From Blocking to Background: Fixing Slow Approval Routes with a Queue
Business Impact
Improved async reliability for operational jobs and made user-level production issues easier to trace and debug.
The Context
Some internal operational flows did not belong inside the main request cycle.
The most visible example was an approval route that needed to send email after the action completed. When that email dispatch happened inline, the API response had to wait for mail processing before returning to the user. That made the route slower than it should have been and created unnecessary coupling between a critical user action and an unreliable external dependency.
Report generation had a similar shape. It was useful work, but not work that should delay a user-facing response.
At the same time, debugging production issues was harder than it should have been because logs were not structured around user activity in a way that made tracing errors practical.
The project needed two things:
- a more reliable async job model for background work
- better observability for debugging production incidents
The Challenge
The main issues were straightforward but important:
- Approval routes were slowed down by inline follow-up work
Email sending happened before the API response returned, so route latency depended on mail processing and external delivery behavior. - Operational failures needed clearer visibility
When users hit errors, it was too easy to end up with logs that showed the exception but not enough request or user context to debug efficiently. - Debugging needed to be faster in production
Support and engineering workflows improve a lot when logs can be filtered by the logged-in user, affected request path, or job execution context.
The Solution
I built the internal service around NestJS, then separated background execution from the main application flow and improved observability across the stack.
1. BullMQ for Email and Reporting Jobs
I used BullMQ to move background work into queues for:
- email delivery
- report generation
- retryable async tasks
The main improvement was simple: after an approval action succeeded, the API could return immediately while email dispatch continued in the background.

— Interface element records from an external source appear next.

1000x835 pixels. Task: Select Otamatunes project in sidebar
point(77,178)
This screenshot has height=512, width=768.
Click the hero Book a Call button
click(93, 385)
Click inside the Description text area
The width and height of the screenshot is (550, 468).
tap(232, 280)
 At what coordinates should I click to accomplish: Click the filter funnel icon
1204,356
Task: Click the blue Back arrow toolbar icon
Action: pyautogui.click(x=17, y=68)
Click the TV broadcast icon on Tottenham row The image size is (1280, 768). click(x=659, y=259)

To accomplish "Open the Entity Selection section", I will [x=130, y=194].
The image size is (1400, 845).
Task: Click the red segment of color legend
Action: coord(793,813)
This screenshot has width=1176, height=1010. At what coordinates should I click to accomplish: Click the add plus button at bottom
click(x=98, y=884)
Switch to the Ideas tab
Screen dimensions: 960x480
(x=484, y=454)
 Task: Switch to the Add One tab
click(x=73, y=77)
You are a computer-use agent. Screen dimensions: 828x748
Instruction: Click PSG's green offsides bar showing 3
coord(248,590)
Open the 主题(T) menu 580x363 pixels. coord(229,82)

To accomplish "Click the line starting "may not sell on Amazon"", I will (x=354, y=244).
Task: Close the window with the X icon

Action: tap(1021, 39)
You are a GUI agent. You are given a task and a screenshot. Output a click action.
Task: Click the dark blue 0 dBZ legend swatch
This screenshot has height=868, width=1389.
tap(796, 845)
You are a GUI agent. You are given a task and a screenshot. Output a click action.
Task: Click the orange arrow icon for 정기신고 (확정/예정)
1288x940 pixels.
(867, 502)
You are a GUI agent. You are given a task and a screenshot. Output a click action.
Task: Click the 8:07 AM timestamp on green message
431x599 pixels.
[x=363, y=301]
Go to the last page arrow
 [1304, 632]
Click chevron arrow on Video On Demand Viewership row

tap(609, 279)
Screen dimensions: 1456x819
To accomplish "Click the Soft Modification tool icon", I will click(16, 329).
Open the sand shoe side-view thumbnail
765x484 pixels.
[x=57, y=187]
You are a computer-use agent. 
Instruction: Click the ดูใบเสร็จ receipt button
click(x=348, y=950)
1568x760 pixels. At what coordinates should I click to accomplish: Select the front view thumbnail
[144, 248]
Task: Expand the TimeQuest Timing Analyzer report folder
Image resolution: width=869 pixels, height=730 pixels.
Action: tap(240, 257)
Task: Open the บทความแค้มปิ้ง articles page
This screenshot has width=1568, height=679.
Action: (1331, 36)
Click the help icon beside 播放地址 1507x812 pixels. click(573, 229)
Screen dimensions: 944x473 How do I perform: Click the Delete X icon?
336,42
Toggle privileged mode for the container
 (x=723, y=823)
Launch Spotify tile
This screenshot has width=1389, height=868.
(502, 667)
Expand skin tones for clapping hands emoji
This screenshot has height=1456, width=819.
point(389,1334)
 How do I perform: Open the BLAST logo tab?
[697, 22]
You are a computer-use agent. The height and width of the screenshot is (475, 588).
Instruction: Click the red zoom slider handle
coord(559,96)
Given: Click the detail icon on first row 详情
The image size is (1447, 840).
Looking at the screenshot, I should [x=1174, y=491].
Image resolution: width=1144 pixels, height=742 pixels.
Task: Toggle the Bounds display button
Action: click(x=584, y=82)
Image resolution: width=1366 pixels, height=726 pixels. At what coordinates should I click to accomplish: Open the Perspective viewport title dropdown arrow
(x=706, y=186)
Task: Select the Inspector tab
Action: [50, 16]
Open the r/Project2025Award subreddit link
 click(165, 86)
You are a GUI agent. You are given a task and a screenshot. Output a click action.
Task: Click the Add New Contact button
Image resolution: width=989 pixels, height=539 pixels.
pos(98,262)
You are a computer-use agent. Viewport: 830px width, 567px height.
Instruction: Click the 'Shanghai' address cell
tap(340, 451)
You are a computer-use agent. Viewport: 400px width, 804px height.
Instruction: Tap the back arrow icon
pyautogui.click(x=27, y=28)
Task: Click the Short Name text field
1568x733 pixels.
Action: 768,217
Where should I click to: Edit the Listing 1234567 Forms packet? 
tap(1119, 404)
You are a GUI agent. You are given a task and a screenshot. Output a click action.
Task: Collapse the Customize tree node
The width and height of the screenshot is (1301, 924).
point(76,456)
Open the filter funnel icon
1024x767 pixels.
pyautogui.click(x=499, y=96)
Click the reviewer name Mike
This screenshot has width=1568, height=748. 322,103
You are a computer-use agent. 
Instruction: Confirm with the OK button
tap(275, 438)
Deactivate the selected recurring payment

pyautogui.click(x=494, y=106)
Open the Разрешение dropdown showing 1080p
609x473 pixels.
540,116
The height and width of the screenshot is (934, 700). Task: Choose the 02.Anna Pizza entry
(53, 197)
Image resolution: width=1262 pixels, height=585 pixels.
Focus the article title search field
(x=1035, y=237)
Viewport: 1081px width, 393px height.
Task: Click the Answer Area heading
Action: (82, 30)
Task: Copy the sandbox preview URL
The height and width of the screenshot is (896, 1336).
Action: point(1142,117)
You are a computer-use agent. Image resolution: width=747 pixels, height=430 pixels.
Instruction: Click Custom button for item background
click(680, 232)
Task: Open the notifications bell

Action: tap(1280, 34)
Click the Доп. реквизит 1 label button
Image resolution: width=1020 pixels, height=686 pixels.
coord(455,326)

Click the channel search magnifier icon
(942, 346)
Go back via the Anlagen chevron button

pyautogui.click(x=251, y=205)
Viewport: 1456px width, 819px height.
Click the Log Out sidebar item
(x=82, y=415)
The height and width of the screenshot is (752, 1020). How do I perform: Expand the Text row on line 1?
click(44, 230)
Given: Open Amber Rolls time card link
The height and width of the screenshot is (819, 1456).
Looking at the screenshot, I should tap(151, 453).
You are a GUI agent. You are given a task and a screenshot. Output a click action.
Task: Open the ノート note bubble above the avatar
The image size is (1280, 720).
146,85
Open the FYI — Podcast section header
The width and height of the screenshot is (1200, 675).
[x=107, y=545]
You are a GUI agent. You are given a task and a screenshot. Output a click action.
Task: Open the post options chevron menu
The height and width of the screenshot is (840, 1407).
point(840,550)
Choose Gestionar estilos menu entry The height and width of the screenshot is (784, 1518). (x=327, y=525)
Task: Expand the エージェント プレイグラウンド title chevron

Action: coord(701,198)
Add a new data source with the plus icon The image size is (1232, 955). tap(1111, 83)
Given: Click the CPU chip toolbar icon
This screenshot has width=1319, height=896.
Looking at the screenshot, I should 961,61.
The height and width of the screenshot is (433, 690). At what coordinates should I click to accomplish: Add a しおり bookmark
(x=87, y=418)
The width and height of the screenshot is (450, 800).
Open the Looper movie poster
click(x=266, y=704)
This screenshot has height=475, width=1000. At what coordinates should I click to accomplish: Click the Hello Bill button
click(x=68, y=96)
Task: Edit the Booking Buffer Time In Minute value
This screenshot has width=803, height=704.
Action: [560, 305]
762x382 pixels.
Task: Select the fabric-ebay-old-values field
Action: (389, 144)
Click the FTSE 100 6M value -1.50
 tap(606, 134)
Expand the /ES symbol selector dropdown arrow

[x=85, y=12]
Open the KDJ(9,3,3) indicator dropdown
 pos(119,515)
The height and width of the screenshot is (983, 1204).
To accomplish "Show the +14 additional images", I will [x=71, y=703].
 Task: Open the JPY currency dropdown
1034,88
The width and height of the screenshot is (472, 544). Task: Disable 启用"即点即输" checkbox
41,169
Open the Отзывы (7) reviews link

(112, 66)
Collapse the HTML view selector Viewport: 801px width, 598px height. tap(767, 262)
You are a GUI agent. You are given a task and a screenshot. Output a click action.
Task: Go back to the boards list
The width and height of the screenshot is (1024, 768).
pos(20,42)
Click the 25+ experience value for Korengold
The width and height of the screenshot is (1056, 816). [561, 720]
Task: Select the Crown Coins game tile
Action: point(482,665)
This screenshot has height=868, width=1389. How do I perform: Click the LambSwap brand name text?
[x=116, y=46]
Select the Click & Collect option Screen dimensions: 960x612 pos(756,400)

That made the route faster and removed unnecessary waiting from the user path.
This was also the point where a simple async function was not enough.
Plain async handling would remove some blocking, but it would still keep the task too close to the web process. That means failed work is easier to lose during restarts, retries need to be handled manually, and background execution is harder to inspect operationally.
BullMQ stood out here because it gave me the right operational behavior for this kind of work:
- retries for transient failures
- clear visibility into queued, active, failed, and completed jobs
- Redis-backed queues that were simple to run and reason about
- support for delayed or scheduled background work when needed
In other words:
- plain async helps with non-blocking execution
- BullMQ adds durability, retries, visibility, and control
The queue-based setup also made it easier to:
- retry failed jobs safely
- manage job execution separately from user requests
- keep reporting and notification workloads from degrading the main application experience
2. Centralized Logging with LGTM, Loki, and Alloy
For observability, I set up logging using:
- Alloy to collect and forward logs
- Loki for centralized log storage
- Grafana for querying and inspection
This created a cleaner path from application logs to production debugging.
3. User-Aware Log Context
The most useful part of the setup was attaching enough application context to logs so debugging could start from the user, not just from the stack trace.
That included logging context such as:
- logged-in user information
- request-level context
- service and job execution metadata
With that in place, it became much easier to trace:
- which user hit an issue
- what path or action triggered it
- which background job or service path was involved
That is a much better debugging model than searching raw logs with minimal context.
The Result
The final system improved both delivery reliability and operational visibility.
- Approval routes no longer waited on email delivery before responding
- Email and reporting jobs ran outside the main request path
- Async work became easier to retry and reason about
- Centralized logs made production debugging faster
- User-linked logging context made issue tracing more practical during investigation
The project reinforced a pattern I trust: background work should be queued, and observability should be designed around how engineers actually debug systems in production.